**What to do:** Find the line with "На 17 и 18 фазах" and the line with "Подписаться (63, 2002)" in the entries below; output exactly those two lines, every line between them, and no others.

─── Excerpted data ───

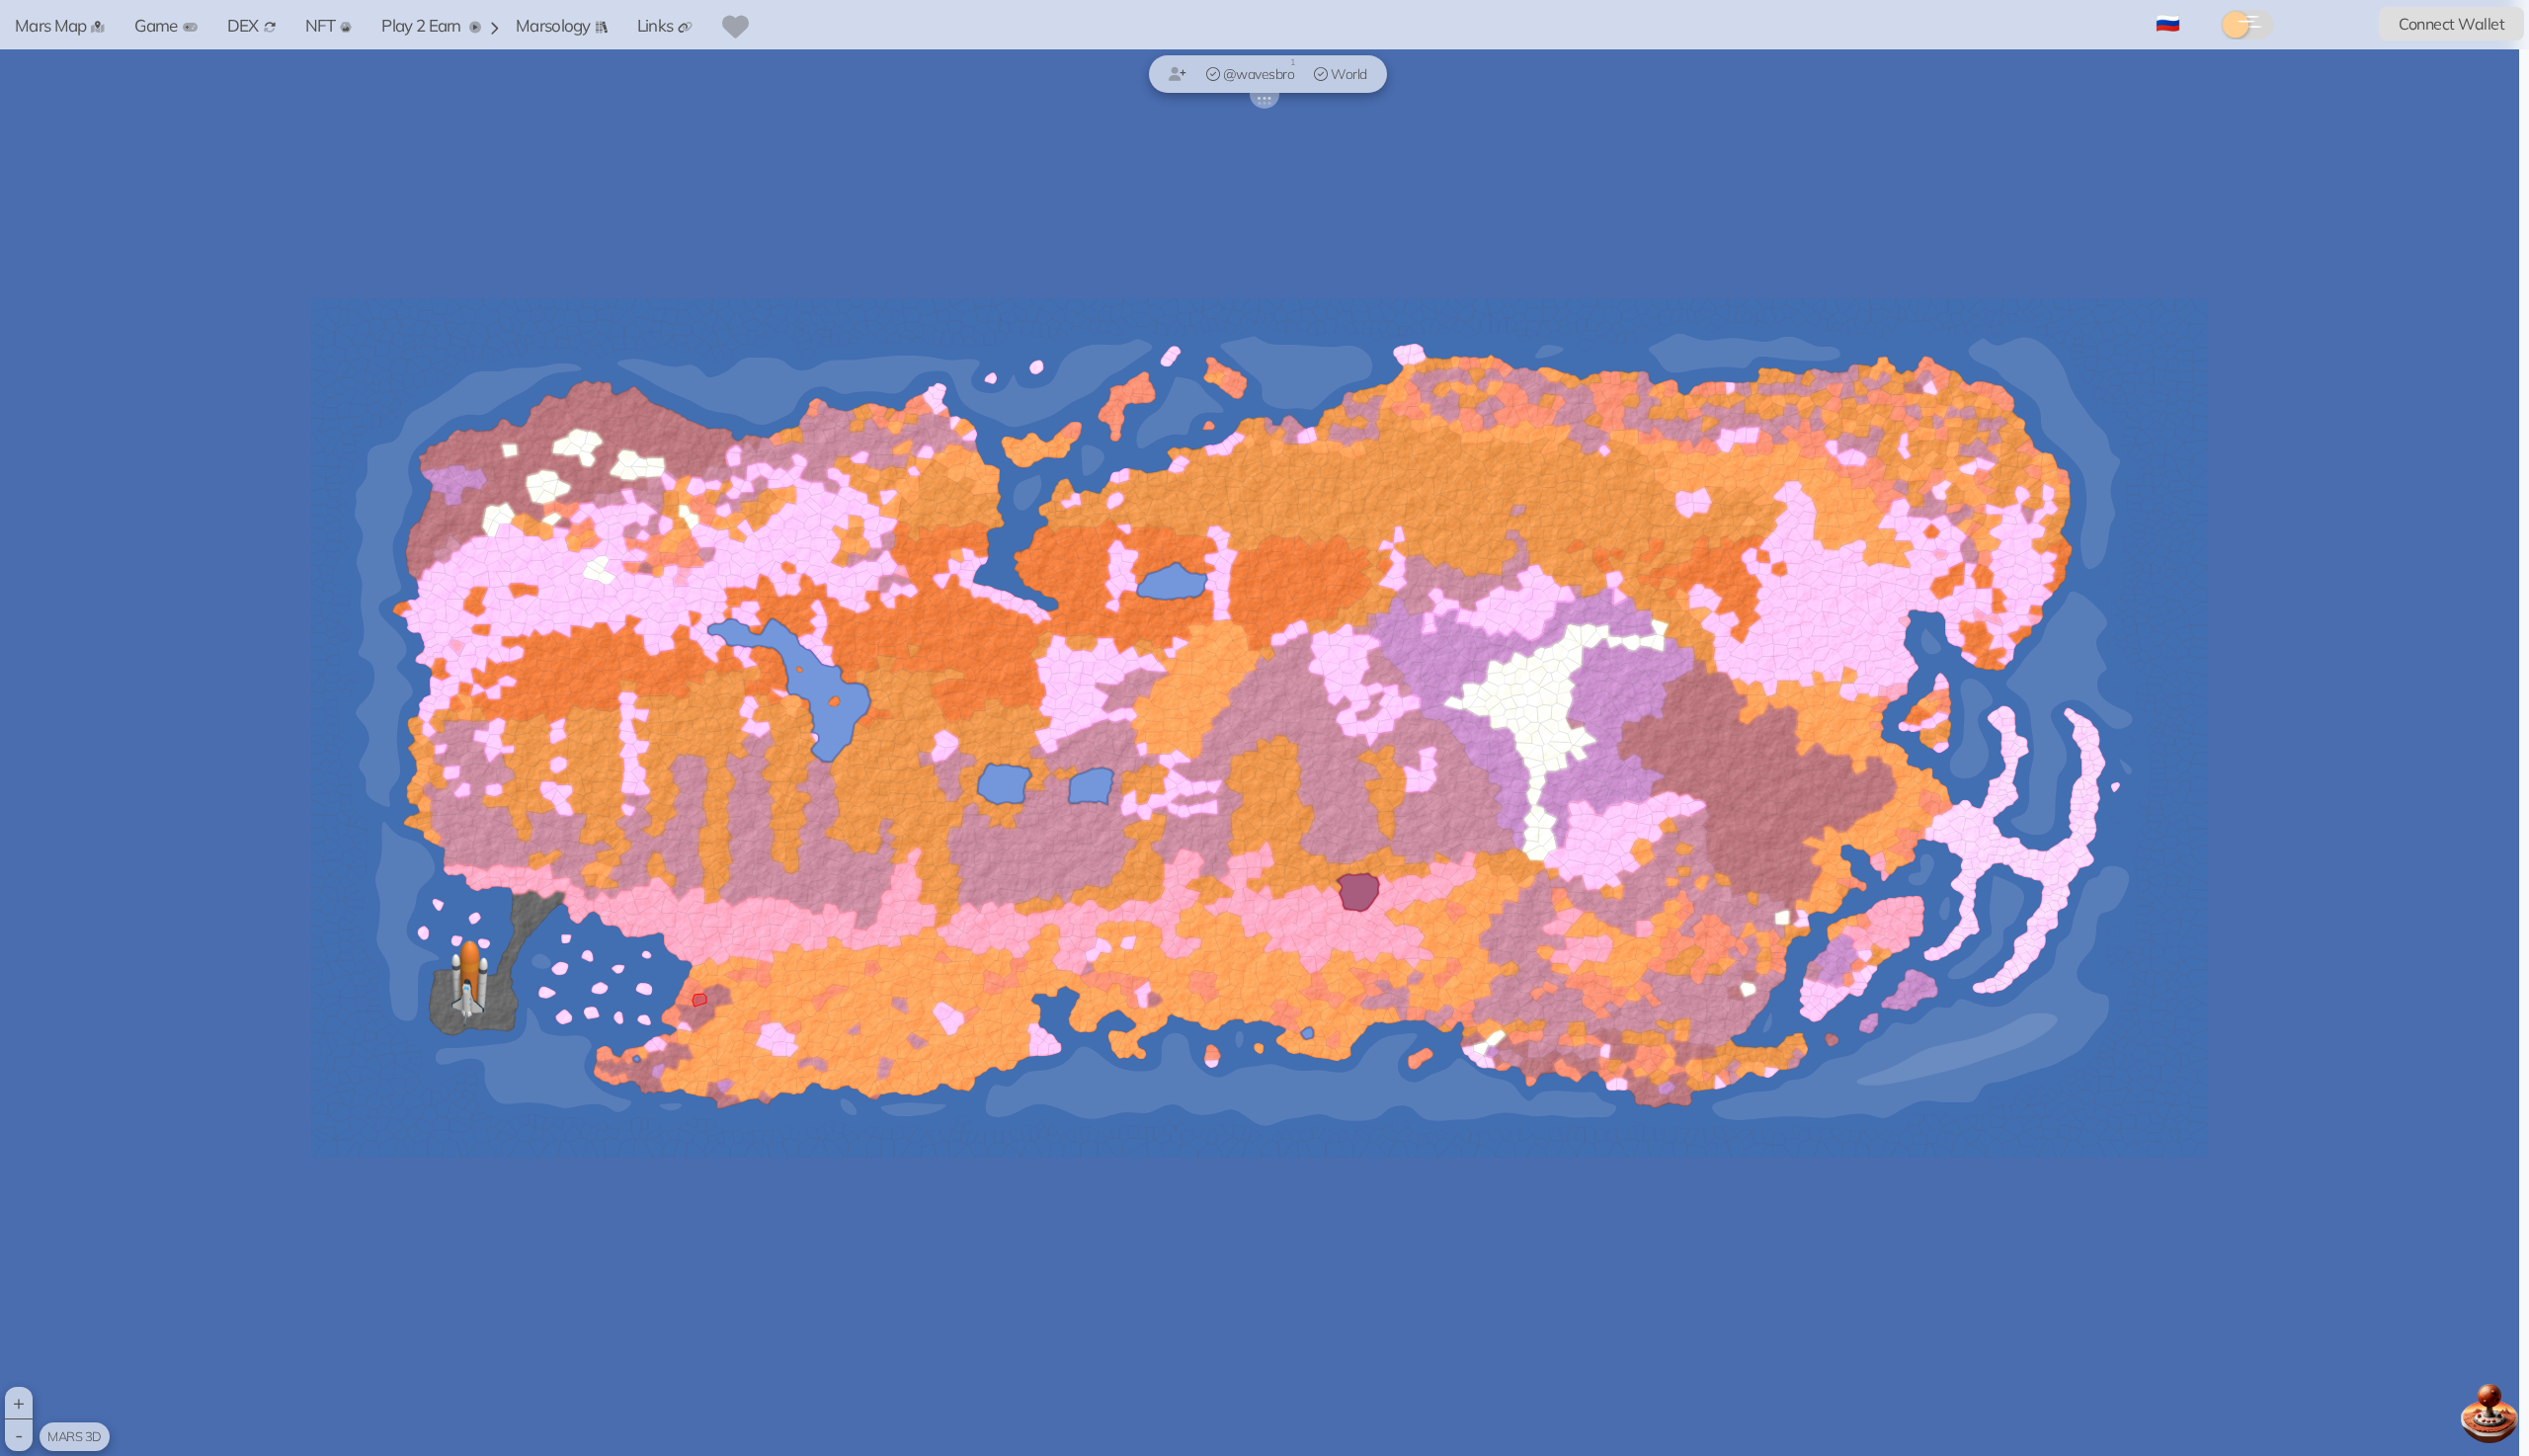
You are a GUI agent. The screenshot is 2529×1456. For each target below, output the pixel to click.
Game (155, 25)
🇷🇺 (2168, 22)
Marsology (553, 25)
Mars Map (50, 25)
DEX (243, 25)
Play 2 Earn (422, 25)
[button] (469, 987)
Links (655, 25)
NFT (320, 25)
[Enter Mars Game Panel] (2489, 1413)
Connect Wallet (2451, 24)
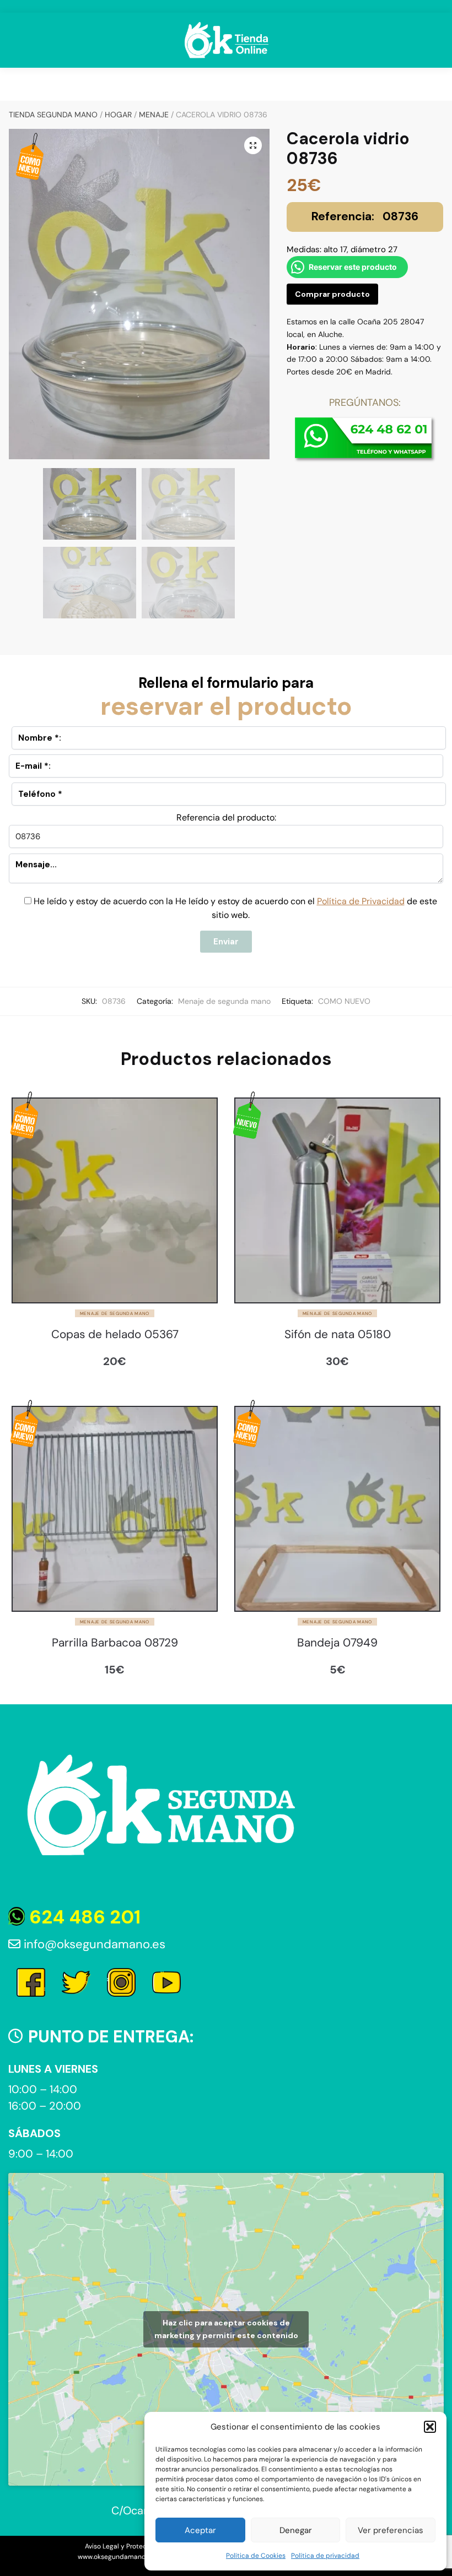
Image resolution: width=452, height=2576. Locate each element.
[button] (429, 2426)
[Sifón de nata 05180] (337, 1200)
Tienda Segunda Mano (53, 114)
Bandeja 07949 (337, 1643)
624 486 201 (83, 1917)
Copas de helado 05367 (115, 1334)
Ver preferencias (390, 2530)
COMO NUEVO (344, 1001)
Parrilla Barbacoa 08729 (115, 1643)
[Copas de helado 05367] (115, 1200)
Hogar (118, 114)
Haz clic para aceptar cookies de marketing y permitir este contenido (226, 2329)
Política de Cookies (256, 2555)
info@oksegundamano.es (92, 1944)
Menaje (154, 114)
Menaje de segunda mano (224, 1001)
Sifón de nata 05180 (337, 1334)
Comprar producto (332, 294)
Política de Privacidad (361, 901)
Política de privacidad (325, 2555)
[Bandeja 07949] (337, 1509)
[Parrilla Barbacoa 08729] (115, 1509)
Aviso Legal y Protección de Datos (138, 2546)
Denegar (295, 2530)
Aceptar (200, 2530)
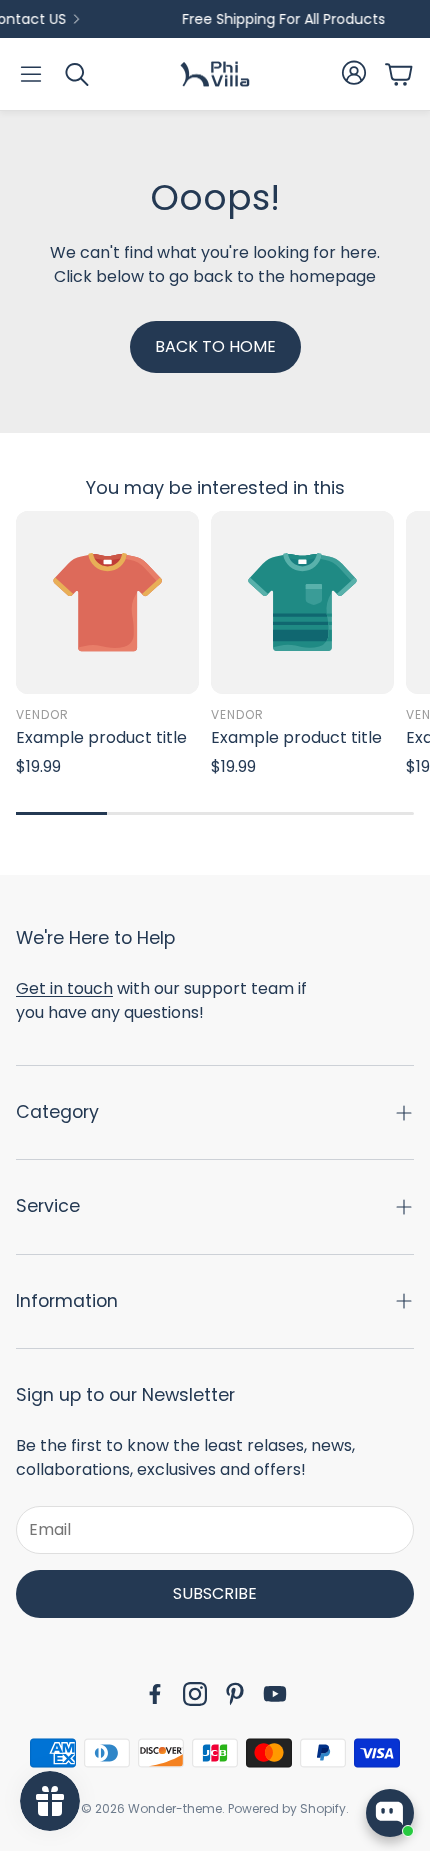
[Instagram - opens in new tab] (195, 1694)
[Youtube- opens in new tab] (275, 1694)
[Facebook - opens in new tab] (155, 1694)
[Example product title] (107, 602)
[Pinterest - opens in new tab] (235, 1694)
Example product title (101, 737)
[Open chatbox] (390, 1813)
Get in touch (64, 988)
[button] (31, 74)
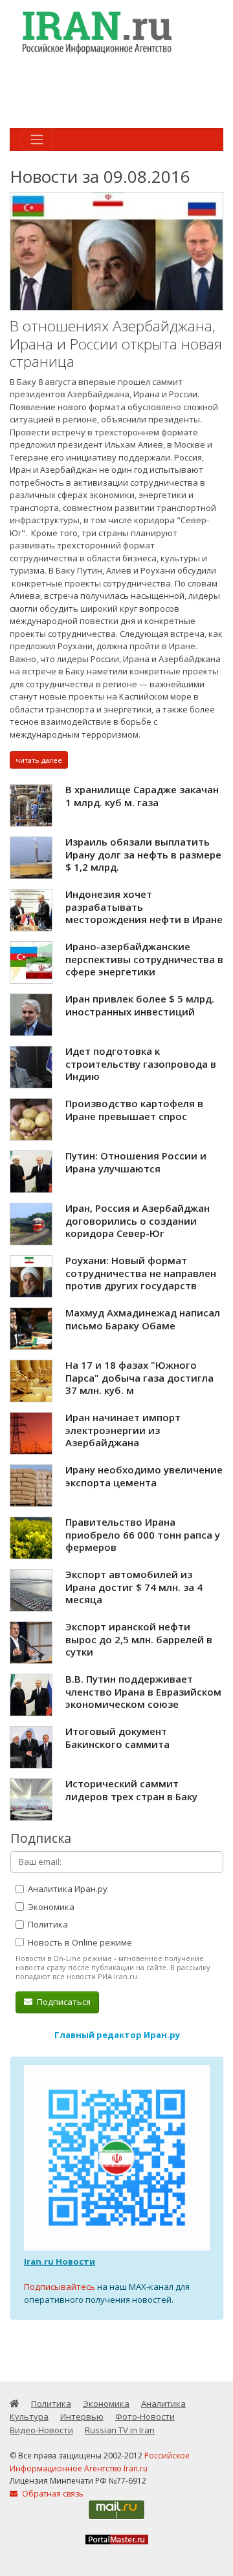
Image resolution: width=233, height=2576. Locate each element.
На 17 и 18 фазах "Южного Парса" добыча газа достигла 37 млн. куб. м (139, 1377)
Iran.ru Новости (59, 2261)
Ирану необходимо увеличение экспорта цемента (144, 1476)
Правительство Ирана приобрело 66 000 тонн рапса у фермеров (142, 1534)
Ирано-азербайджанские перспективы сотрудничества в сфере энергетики (144, 959)
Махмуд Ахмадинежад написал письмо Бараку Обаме (142, 1319)
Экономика (50, 1907)
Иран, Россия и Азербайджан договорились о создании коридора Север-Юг (137, 1220)
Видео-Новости (41, 2430)
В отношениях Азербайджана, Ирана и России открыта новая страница (116, 343)
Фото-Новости (145, 2416)
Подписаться (63, 2002)
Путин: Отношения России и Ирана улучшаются (135, 1162)
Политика (47, 1924)
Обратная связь (51, 2493)
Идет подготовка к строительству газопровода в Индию (140, 1063)
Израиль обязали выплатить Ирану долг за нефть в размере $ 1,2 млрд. (143, 854)
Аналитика (163, 2403)
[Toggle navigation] (37, 140)
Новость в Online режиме (79, 1942)
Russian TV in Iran (120, 2430)
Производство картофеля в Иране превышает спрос (134, 1110)
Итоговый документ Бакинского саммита (117, 1737)
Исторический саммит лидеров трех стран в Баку (131, 1790)
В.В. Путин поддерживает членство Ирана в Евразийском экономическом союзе (143, 1691)
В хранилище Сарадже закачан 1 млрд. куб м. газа (142, 796)
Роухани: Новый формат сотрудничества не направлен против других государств (140, 1273)
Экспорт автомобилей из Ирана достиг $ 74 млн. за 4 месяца (134, 1587)
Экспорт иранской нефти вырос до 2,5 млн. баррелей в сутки (138, 1639)
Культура (29, 2416)
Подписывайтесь (59, 2286)
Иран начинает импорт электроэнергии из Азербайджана (123, 1430)
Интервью (82, 2416)
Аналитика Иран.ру (66, 1889)
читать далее (39, 760)
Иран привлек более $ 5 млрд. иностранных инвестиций (139, 1005)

───

**Exercise solution:**
На 17 и 18 фазах "Южного Парса" добыча газа достигла 37 млн. куб. м (139, 1377)
Iran.ru Новости (59, 2261)
Ирану необходимо увеличение экспорта цемента (144, 1476)
Правительство Ирана приобрело 66 000 тонн рапса у фермеров (142, 1534)
Ирано-азербайджанские перспективы сотрудничества в сфере энергетики (144, 959)
Махмуд Ахмадинежад написал письмо Бараку Обаме (142, 1319)
Экономика (50, 1907)
Иран, Россия и Азербайджан договорились о создании коридора Север-Юг (137, 1220)
Видео-Новости (41, 2430)
В отношениях Азербайджана, Ирана и России открыта новая страница (116, 343)
Фото-Новости (145, 2416)
Подписаться (63, 2002)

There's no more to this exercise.